Raw data
--- START ---
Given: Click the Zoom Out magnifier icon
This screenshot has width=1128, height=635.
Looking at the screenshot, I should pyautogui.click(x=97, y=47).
--- END ---
--- START ---
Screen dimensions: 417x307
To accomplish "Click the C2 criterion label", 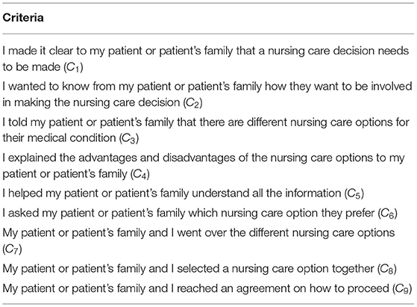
--- END ---
--- START ---
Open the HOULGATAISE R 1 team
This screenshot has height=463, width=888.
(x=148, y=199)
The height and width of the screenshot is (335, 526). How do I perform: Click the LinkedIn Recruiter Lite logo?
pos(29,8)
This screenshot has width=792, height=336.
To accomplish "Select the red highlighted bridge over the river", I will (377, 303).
--- END ---
Aim of the exercise
Find where the line with "Screen dimensions: 417x307" sits in the material above and where the line with "the C2 criterion" sits. Set down exactly the lines from the first to the second, both included and nothing else, without pictures.

Reply
Screen dimensions: 417x307
To accomplish "Click the C2 criterion label", 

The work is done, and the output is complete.